2014 GSA Annual Meeting in Vancouver, British Columbia (19–22 October 2014)

Paper No. 210-3
Presentation Time: 9:30 AM


AUERBACH, David1, PLANAVSKY, Noah1, ALFIMOVA, Nadezhda2, REINHARD, Christopher T.3, WANG, Xiangli1 and ASAEL, Dan4, (1)Geology & Geophysics, Yale University, New Haven, CT 06520, (2)Institute of Precambrian Geology & Geochronology, Russian Academy of Sciences, nab. Makarova 2, Saint Petersburg, 199034, Russia, (3)Division of Geological and Planetary Sciences, Caltech, Pasadena, CA 91125, (4)Department of Geology and Geophysics, Yale University, 210 Whitney Avenue, New Haven, CT 06520, david.auerbach@yale.edu

The history of atmospheric oxygen levels through Earth history has been the topic of intense interest since at least the 1960s (Cloud, 1968). By 2000, a two-step model had become strongly established in Precambrian research in which oxygen is hypothesized to have remained relatively constant except for large, geologically rapid, unidirectional increases in O2 in the early Paleoproterozoic (the “Great Oxidation Event”) and the Neoproterozoic. Work in the last decade has begun to add detail to this simple view, discriminating between different O2 levels rather than simply assessing its presence or absence (e.g., Lyons et al., 2014). While less common than marine records, terrestrial records such as paleosols form in direct contact with the atmosphere and thus are ideal records of atmospheric composition (e.g., Rye and Holland, 1998).

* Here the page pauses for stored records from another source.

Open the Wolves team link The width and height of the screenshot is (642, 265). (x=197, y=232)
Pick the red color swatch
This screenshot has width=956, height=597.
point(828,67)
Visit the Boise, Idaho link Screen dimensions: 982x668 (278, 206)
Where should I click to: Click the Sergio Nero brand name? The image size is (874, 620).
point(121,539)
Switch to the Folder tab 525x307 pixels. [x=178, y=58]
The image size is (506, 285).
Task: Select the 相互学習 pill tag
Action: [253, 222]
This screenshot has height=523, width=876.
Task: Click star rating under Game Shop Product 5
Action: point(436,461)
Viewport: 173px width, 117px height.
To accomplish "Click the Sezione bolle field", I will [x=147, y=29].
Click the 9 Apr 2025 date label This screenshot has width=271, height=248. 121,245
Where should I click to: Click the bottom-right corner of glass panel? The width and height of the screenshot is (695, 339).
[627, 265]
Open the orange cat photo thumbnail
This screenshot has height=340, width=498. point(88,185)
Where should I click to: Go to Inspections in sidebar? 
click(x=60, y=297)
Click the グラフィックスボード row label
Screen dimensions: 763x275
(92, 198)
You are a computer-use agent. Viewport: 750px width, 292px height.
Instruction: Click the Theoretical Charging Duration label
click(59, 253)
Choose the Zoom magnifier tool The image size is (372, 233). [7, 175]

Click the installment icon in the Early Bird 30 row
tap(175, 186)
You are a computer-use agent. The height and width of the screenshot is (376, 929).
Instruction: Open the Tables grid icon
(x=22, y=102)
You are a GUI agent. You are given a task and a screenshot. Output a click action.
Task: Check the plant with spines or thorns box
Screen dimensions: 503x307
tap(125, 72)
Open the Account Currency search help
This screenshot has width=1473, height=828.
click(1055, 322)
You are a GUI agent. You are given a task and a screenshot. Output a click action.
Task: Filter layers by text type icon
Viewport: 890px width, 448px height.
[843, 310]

Uranium and chromium have redox-sensitive isotope systems that behave relatively simply in terrestrial soils. Uranium fractionation responds to O2 levels above ~10-5 times present atmospheric levels (PAL) (Partin et al., 2013), while chromium responds above ~10-3 PAL (Crowe et al., 2013). Here we present paired U and Cr isotope measurements on a set of globally distributed paleosols that span the time interval from Mesoarchean (≥3.0 Ga) to Mesoproterozoic (1.1 Ga). These paleosols are all considered to have excellent preservation based on textural, mineralogical, and chemical examination. By pairing these two isotope systems, we construct a quantitatively constrained history of oxygen levels, rather than simply assessing “almost none” versus “more than almost none.” The record crosses several critical transitions in Earth history, including the traditional “Great Oxidation Event,” the Huronian glaciation, the emergence of the earliest fossil organisms, the expansion of oxidative photosynthesis, and the appearance of eukaryotes.